Top of Dataset content

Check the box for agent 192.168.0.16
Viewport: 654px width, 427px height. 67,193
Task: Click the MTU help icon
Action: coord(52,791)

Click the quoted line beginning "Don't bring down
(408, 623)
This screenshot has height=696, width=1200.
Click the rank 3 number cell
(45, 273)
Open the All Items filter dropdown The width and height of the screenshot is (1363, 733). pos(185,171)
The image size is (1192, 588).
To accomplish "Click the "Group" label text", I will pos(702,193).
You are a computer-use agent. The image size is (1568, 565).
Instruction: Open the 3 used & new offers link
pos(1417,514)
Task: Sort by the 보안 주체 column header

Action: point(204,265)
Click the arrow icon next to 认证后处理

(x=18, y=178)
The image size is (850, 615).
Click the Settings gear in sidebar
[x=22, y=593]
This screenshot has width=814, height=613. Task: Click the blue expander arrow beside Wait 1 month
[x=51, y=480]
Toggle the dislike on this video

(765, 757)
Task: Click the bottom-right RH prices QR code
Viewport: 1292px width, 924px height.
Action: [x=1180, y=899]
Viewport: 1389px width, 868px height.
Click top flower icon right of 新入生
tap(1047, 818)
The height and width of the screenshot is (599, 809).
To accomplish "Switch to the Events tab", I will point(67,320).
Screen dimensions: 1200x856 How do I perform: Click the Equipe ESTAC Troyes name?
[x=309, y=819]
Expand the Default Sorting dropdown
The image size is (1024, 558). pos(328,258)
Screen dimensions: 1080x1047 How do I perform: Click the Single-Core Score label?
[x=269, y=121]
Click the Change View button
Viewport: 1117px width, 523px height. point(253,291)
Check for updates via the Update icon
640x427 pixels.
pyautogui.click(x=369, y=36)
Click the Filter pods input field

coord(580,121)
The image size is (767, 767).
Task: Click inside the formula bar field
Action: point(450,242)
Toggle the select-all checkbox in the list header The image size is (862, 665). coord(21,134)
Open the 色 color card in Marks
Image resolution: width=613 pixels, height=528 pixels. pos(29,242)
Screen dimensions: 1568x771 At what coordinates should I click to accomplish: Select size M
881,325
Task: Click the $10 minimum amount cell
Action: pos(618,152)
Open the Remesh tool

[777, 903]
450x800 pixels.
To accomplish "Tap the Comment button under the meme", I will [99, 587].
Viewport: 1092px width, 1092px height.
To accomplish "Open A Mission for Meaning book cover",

Bottom of Dataset content

Your assignment =>
Whenever a line of the entries contains the string "will", copy that line.

Completed exercise =>
To accomplish "Click the "Group" label text", I will pos(702,193).
To accomplish "Switch to the Events tab", I will point(67,320).
To accomplish "Tap the Comment button under the meme", I will [99, 587].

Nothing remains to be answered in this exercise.